Les rares fois où l'UE a réussi, ces partisans le claironnaient comme un signe de l'ascension de Bruxelles au rang de superpuissance. Lorsqu'elle échouait, les experts, pas si neutres que cela, déclaraient doctement que, dans cet échec, l'UE « ferait ses devoirs » et utiliserait ses faux pas pour faire le prochain grand bond en avant en termes d'intégration.
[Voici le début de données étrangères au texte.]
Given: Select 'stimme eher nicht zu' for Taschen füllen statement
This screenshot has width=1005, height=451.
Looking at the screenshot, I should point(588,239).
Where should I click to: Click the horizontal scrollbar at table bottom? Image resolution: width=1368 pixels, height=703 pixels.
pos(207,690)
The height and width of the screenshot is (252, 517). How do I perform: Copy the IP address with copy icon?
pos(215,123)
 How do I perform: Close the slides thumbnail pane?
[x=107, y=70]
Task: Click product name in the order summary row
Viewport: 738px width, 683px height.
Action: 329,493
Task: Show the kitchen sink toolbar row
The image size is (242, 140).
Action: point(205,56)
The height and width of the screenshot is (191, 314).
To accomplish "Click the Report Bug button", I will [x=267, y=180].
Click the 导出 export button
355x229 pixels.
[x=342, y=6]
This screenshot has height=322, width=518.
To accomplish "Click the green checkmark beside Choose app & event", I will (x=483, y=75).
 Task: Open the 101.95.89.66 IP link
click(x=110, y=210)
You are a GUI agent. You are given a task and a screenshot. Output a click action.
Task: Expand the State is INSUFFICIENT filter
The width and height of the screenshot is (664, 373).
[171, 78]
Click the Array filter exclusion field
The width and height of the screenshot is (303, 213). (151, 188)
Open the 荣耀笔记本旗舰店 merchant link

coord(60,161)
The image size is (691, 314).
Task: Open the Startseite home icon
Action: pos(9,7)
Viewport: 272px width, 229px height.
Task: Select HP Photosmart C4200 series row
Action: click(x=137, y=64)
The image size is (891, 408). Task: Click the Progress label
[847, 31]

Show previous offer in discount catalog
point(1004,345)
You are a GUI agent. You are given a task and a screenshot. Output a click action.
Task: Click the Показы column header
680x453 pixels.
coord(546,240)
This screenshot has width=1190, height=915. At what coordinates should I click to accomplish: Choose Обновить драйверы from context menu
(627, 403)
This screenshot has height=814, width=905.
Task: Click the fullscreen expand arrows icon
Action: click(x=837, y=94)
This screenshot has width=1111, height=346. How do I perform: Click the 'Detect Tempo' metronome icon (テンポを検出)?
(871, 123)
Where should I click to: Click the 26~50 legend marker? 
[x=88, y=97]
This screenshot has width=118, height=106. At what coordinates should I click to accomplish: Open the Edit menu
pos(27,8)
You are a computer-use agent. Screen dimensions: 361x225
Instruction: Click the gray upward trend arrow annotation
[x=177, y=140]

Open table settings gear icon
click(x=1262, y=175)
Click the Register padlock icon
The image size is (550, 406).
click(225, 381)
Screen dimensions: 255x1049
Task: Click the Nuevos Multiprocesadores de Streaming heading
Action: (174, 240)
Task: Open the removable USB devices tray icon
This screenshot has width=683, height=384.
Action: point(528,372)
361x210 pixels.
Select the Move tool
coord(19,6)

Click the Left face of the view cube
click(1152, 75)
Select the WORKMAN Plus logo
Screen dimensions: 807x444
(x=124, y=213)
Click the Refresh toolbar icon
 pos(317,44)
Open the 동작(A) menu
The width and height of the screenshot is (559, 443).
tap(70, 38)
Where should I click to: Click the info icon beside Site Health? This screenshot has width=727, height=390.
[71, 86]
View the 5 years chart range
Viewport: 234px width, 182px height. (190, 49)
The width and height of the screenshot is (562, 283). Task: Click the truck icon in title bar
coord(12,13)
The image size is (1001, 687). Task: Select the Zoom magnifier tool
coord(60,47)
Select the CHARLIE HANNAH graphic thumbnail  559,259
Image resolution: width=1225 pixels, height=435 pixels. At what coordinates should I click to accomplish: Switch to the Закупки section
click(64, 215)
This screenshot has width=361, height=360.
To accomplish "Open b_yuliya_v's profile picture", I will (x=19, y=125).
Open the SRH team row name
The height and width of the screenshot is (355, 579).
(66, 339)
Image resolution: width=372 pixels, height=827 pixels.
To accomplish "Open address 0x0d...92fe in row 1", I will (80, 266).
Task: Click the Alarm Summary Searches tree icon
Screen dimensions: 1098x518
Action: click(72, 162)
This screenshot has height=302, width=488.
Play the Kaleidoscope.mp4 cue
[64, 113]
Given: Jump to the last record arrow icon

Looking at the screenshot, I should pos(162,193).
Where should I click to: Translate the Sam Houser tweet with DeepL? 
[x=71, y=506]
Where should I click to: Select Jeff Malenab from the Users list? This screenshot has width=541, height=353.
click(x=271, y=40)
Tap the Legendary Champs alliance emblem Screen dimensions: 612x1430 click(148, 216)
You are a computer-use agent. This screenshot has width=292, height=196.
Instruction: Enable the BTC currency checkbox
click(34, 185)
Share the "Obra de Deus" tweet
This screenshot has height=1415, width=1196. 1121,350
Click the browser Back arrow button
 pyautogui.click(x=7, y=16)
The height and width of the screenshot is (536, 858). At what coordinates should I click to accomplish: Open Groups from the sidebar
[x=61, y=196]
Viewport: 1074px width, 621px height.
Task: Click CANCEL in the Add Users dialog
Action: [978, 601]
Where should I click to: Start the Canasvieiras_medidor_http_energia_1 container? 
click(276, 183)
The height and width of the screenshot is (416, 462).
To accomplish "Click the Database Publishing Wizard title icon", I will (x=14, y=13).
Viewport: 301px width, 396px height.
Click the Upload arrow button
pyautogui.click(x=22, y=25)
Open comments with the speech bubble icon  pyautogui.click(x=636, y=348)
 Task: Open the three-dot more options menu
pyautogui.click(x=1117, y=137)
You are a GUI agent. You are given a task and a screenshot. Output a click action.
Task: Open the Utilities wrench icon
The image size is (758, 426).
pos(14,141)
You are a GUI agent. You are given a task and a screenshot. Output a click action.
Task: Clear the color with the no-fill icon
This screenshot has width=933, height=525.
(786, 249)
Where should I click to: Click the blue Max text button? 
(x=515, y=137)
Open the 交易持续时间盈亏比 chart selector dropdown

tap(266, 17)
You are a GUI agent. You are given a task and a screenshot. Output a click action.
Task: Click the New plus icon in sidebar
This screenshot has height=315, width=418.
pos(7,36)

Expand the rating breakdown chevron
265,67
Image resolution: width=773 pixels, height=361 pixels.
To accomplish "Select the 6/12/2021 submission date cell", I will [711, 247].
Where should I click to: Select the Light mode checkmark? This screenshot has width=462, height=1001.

Ce raisonnement analytique circulaire trompait la plupart du temps ceux qui proféraient eux-mêmes ces absurdités logiques, mais le fait que mes concurrents se trompent constamment sur Bruxelles s’est avéré bon pour les affaires.
Cependant, comme le dit l'adage historique : « Il y a des décennies où rien ne se passe et des semaines où des décennies se produisent ». Avec la guerre en Ukraine, nous vivons de telles semaines. L'un des impératifs de toute analyse de risque politique de premier ordre est de vérifier en permanence les hypothèses, même celles qui, comme mon avis sur l'UE, sont fondées depuis des décennies. Car l'adage dit vrai : Les choses changent, le monde change en un instant, et nous devons nous y préparer.
Dans le cas de l'UE, le problème fondamental a toujours été l'Allemagne, son moteur économique et, de loin, son État le plus important. Henry Kissinger a parfaitement résumé la tragédie historique de Berlin : elle est trop petite pour dominer l'ensemble de l'Europe et trop grande pour n'être qu'une grande puissance européenne parmi d'autres. Cette réalité structurelle difficile a été fortement exacerbée pendant les années de laisser-faire de la chancellerie d'Angela Merkel. Pendant des décennies, rien ne s'est produit, si ce n'est que Berlin s'est transformée elle-même en un trou noir intellectuel et stratégique.
En 10 jours, l'Allemagne a connu plus de mouvements stratégiques qu'au cours des 20 dernières années.
Refusant obstinément de mettre fin à ses vacances désastreuses hors de l'histoire, le long et ennuyeux règne de Merkel a conduit l'Allemagne à adopter une politique étrangère mercantiliste, axée sur l'économie, valorisant ses liens commerciaux croissants avec la Chine et s'accommodant de sa dépendance énergétique vis-à-vis de la Russie. Se placer dans un tel carcan stratégique a inévitablement conduit l'Allemagne à adopter une politique étrangère quiétiste, quasi-neutraliste, car faire des vagues en se rangeant du côté de l'Occident contre ces puissances révisionnistes aurait eu des conséquences économiques réelles et désastreuses. Ce qui n'a jamais été dit dans toute cette logique défectueuse, c'est que c'était Merkel qui décidait de porter le carcan de son propre gré, plutôt qu'un cruel destin indéterminé qui lui imposait un tel choix.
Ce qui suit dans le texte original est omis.